I don't know. But I was reminded of a Suzy Khimm piece from a couple of weeks ago that asked a similar question about the proposed ultrasound law in Virginia, which also generated a tremendous amount of liberal protest:
What makes this all slightly surprising is that the Virginia law is not new. Twenty states have ultrasound-related abortion restrictions...So why is an old abortion restriction suddenly coming under fierce protest this time around? Analysts say that a new political landscape, coupled with a shift in abortion rights rhetoric, have allowed opponents to successfully push back against an abortion restriction that has passed with much less protest in a half-dozen other states.
...."In any of these contests, you need to get people passionate," says Anna Esacove, a sociologist at Muhlenberg College who studies abortion politics. "Framing this as rape creates a passionate response for people who are against the laws.
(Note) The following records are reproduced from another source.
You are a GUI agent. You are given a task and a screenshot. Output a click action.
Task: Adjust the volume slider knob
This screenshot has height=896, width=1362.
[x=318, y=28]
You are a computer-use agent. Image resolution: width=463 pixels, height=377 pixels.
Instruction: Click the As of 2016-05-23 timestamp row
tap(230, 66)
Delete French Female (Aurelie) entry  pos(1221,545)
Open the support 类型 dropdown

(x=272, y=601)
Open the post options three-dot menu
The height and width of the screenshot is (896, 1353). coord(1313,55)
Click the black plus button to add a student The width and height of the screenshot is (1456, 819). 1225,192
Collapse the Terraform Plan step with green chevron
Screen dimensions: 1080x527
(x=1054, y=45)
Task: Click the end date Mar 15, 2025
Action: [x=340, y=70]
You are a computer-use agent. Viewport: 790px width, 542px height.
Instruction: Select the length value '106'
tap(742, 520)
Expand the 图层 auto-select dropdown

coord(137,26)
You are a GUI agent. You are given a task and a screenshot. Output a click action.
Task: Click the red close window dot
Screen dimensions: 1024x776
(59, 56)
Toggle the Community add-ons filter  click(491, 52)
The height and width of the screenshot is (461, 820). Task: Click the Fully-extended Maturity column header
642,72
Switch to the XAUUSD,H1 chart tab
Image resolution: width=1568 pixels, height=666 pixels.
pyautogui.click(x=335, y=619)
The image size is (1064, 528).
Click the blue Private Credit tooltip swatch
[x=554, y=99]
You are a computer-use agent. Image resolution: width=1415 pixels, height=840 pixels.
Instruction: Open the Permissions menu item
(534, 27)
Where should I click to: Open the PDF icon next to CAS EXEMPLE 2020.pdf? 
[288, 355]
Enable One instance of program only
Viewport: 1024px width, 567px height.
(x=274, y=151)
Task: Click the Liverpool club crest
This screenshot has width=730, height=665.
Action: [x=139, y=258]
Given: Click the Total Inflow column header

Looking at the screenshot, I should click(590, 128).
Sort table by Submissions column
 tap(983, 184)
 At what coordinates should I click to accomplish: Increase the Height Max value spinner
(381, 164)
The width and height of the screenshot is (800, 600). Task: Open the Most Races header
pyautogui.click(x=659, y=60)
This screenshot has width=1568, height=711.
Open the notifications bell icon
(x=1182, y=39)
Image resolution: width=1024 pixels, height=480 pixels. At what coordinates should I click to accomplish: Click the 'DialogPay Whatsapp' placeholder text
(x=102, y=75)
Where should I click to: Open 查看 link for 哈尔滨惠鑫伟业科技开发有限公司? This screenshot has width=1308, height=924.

Even if people don't think it's rape, it gets people talking about it."
....The messaging reminds some who have followed reproductive health politics of the antiabortion movement's successful rhetoric in pursuing a ban on "Partial-Birth Abortion."..."Partial-birth abortion was really a watershed in terms of rhetoric," says Deana Rohlinger, a sociologist at Florida State University whose research focuses on social movements. "When the National Right to Life tested it, it just tested through the roof, and now it's history."
If this is right, it's bad news for Bob, who's consistently argued against the Foxification of the left and for a tough but fundamentally factual approach to fighting the modern right. But Suzy is suggesting that although the key to success in Virginia was partly better organization, it was mostly about using more incendiary language. Likewise, in the case of Rush, the key to success had nothing to do with his odious point of view. It was all because we could highlight a single word—"slut"—that enraged people.
I don't know if this is correct. I'm just tossing it out for comment. But politics has always been about emotion, not cool logic, and maybe these two recent examples suggest that liberals are rediscovering that lesson. We'll see.